• **Assignment**
Exactly reproduce each record listed below.

• **Dataset records**
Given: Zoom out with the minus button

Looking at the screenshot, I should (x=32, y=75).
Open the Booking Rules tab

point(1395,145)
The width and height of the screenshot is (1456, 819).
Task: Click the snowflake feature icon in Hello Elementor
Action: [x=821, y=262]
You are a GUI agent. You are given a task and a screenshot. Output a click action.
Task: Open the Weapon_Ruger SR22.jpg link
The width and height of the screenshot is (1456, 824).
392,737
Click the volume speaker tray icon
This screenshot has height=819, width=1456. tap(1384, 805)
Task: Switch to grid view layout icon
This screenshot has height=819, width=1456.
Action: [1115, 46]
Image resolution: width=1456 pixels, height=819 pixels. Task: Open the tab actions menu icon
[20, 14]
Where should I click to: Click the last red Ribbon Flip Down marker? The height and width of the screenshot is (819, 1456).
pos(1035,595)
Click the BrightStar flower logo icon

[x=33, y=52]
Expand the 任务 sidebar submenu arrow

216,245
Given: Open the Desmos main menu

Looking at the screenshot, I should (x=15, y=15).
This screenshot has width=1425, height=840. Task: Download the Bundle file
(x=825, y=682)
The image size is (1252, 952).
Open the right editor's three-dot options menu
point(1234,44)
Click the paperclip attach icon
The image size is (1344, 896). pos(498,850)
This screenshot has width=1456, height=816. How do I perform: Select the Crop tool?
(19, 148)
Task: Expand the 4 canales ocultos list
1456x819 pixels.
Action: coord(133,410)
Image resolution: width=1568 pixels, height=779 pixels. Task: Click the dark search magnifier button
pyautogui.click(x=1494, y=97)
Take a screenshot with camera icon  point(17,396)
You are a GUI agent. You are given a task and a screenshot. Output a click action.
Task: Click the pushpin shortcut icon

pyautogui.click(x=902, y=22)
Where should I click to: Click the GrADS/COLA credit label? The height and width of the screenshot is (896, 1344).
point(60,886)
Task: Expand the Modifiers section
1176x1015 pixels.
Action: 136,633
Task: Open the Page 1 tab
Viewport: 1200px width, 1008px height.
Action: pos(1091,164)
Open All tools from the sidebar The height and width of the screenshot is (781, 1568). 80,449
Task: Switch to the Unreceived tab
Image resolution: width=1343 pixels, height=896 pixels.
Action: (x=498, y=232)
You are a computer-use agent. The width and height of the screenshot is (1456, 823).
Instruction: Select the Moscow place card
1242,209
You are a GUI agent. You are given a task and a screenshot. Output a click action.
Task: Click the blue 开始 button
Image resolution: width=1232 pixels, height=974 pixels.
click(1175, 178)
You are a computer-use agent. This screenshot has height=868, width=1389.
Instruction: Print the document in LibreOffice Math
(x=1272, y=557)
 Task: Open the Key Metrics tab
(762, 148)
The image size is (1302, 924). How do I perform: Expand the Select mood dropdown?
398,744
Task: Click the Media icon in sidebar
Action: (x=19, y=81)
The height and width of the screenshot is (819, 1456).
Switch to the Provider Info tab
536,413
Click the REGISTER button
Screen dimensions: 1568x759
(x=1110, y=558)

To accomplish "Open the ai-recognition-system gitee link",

• **Written answer**
Given: Zoom out with the minus button

Looking at the screenshot, I should (x=32, y=75).
Open the Booking Rules tab

point(1395,145)
The width and height of the screenshot is (1456, 819).
Task: Click the snowflake feature icon in Hello Elementor
Action: [x=821, y=262]
You are a GUI agent. You are given a task and a screenshot. Output a click action.
Task: Open the Weapon_Ruger SR22.jpg link
The width and height of the screenshot is (1456, 824).
392,737
Click the volume speaker tray icon
This screenshot has height=819, width=1456. tap(1384, 805)
Task: Switch to grid view layout icon
This screenshot has height=819, width=1456.
Action: [1115, 46]
Image resolution: width=1456 pixels, height=819 pixels. Task: Open the tab actions menu icon
[20, 14]
Where should I click to: Click the last red Ribbon Flip Down marker? The height and width of the screenshot is (819, 1456).
pos(1035,595)
Click the BrightStar flower logo icon

[x=33, y=52]
Expand the 任务 sidebar submenu arrow

216,245
Given: Open the Desmos main menu

Looking at the screenshot, I should (x=15, y=15).
This screenshot has width=1425, height=840. Task: Download the Bundle file
(x=825, y=682)
The image size is (1252, 952).
Open the right editor's three-dot options menu
point(1234,44)
Click the paperclip attach icon
The image size is (1344, 896). pos(498,850)
This screenshot has width=1456, height=816. How do I perform: Select the Crop tool?
(19, 148)
Task: Expand the 4 canales ocultos list
1456x819 pixels.
Action: coord(133,410)
Image resolution: width=1568 pixels, height=779 pixels. Task: Click the dark search magnifier button
pyautogui.click(x=1494, y=97)
Take a screenshot with camera icon  point(17,396)
You are a GUI agent. You are given a task and a screenshot. Output a click action.
Task: Click the pushpin shortcut icon

pyautogui.click(x=902, y=22)
Where should I click to: Click the GrADS/COLA credit label? The height and width of the screenshot is (896, 1344).
point(60,886)
Task: Expand the Modifiers section
1176x1015 pixels.
Action: 136,633
Task: Open the Page 1 tab
Viewport: 1200px width, 1008px height.
Action: pos(1091,164)
Open All tools from the sidebar The height and width of the screenshot is (781, 1568). 80,449
Task: Switch to the Unreceived tab
Image resolution: width=1343 pixels, height=896 pixels.
Action: (x=498, y=232)
You are a computer-use agent. The width and height of the screenshot is (1456, 823).
Instruction: Select the Moscow place card
1242,209
You are a GUI agent. You are given a task and a screenshot. Output a click action.
Task: Click the blue 开始 button
Image resolution: width=1232 pixels, height=974 pixels.
click(1175, 178)
You are a computer-use agent. This screenshot has height=868, width=1389.
Instruction: Print the document in LibreOffice Math
(x=1272, y=557)
 Task: Open the Key Metrics tab
(762, 148)
The image size is (1302, 924). How do I perform: Expand the Select mood dropdown?
398,744
Task: Click the Media icon in sidebar
Action: (x=19, y=81)
The height and width of the screenshot is (819, 1456).
Switch to the Provider Info tab
536,413
Click the REGISTER button
Screen dimensions: 1568x759
(x=1110, y=558)

To accomplish "Open the ai-recognition-system gitee link",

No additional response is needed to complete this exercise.